After a couple of days the nursery food may be dropped for a less expensive ration. Many chick feeds are now on the market and these are excellent. Home-made mixtures may be secured by using ground wheat, ground oats, or barley and ground corn, and bran. Some green food is desirable. If green clover, alfalfa or grass is not available, steamed alfalfa meal, with an equal amount by bulk of bran and middlings, serves as an excellent substitute. The grain and other seeds comprising the chick feeds may be thrown into finely cut grass, hay or clover, or other loose material after the chicks are five or six days old, so they may get the fun and exercise of scratching it out.
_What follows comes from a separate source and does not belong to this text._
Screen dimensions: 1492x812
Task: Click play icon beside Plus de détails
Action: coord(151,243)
By the time the chicks are seven or eight days old they should be allowed to run out of doors, especially on clear days, even if it is cold and raw. It is important that they be taught to go to their hover, however, before they get chilled. They soon learn to go to the heat when they need it. Beginning with the second week meat scrap and charcoal ought to be added to the food. Chicks a week old crave both, the first for its muscle and ash materials, and the second for its aid in digestion. Charcoal prevents sour crop and bowel trouble.
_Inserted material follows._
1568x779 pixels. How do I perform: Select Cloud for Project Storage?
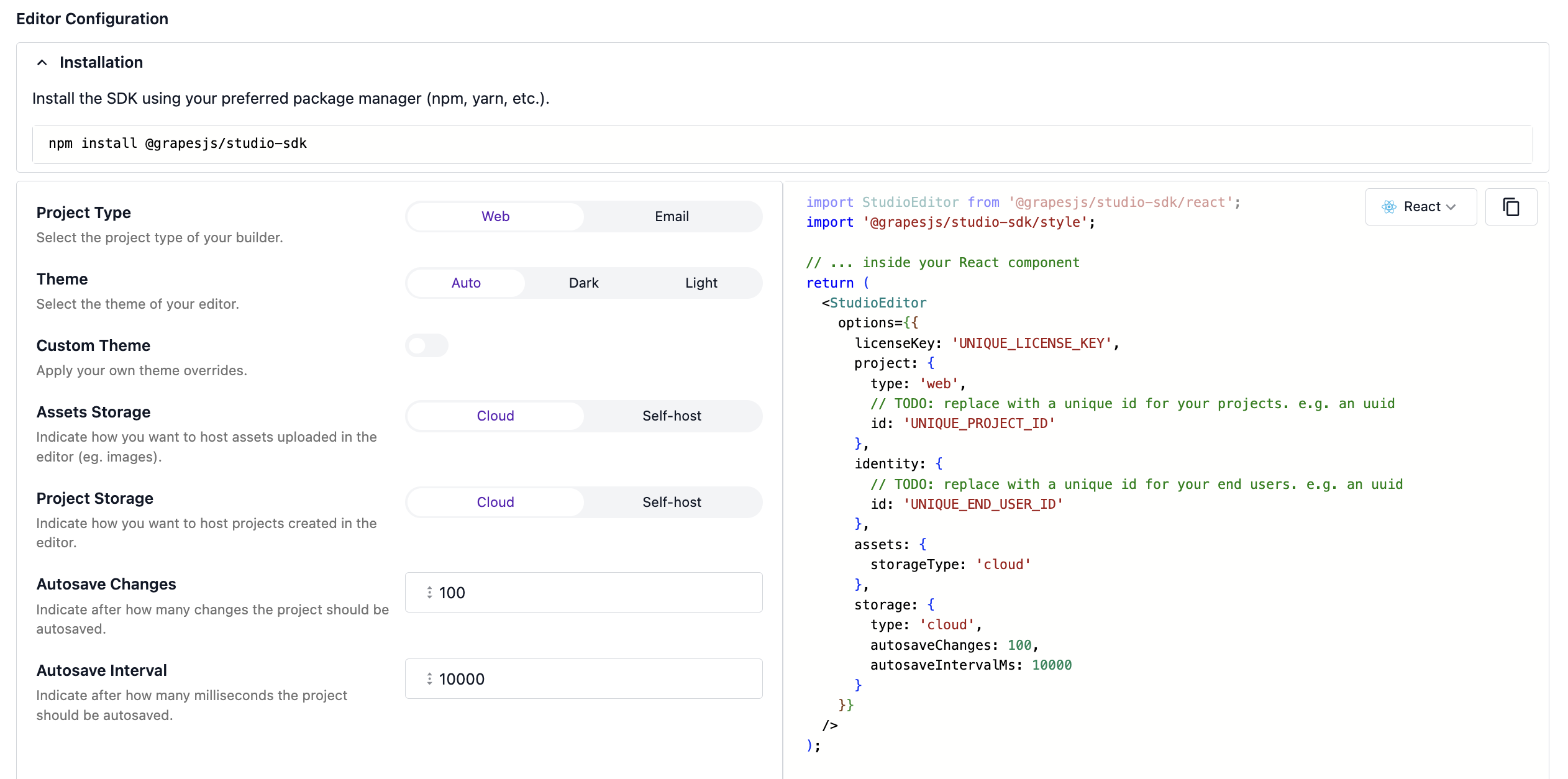point(495,502)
A shallow tray containing a mixture of high-grade meat scrap, bran and charcoal should be in easy access of all the chicks. From the second to the sixth week this manner of feeding will yield healthy and vigorous stock, after which time other requirements having been met, little trouble should arise.
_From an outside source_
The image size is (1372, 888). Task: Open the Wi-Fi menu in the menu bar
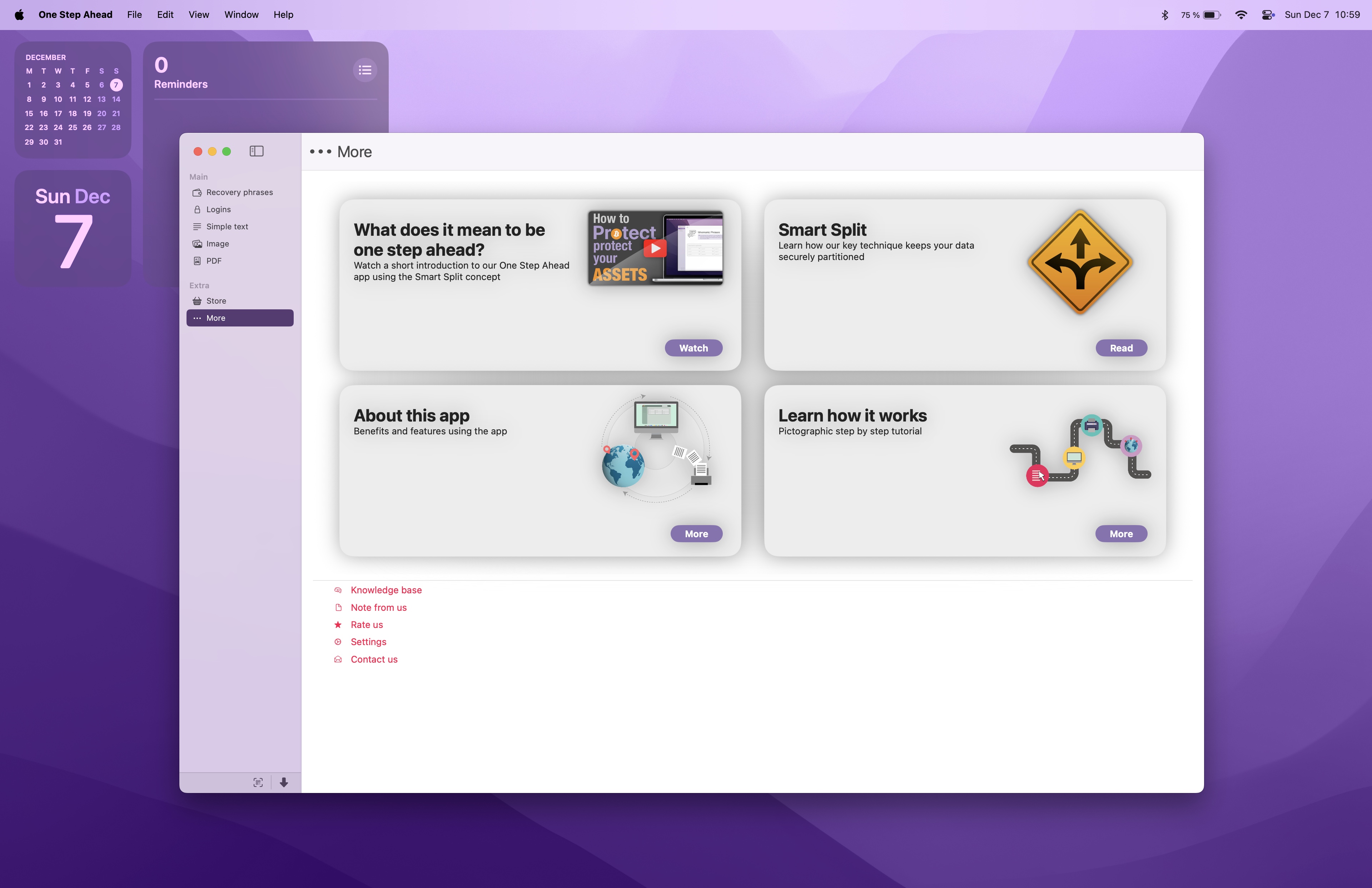click(x=1241, y=14)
If chicks are raised by hens, dust the mother hen thoroughly and often to destroy lice and mites, examine the chicks frequently for head lice, and if any are present touch the head with kerosene, and feed as outlined above for brooder chicks. When the chicks are a week old give the hen her liberty for part of the day. As she moves about some food will be secured, possibly bugs, insects and worms. There is nothing like a sensible mother hen to look after the wants of her young. She will scratch faithfully and find just the kind of grit, small seeds and grass conducive to the proper development of the baby birds, with good foraging ground, supplemented with grain or mash at the coop and a bit of charcoal and animal meal, it is pleasing to see how bright and smart the young chicks become, and how they grow day by day.
Whether reared by hens or by incubator and brooder, final success will be due in no small degree to cleanliness, pure food and clean water. Filth in coop or brooder is a sure road to trouble; it invites disease germs and insects, and both are disastrous to young chicks. If brooder chicks are fed in deep litter, a custom gradually extending, the litter should be removed at least once a week. The hover space should be kept clean at all times and disinfectants used fully to keep away germs and other poultry pests. In feeding, make sure, first to last, that no musty grain or sour food is given. Musty grain causes bowel disorders, and sour food diarrhea. Food and water should be kept scrupulously clean and pure.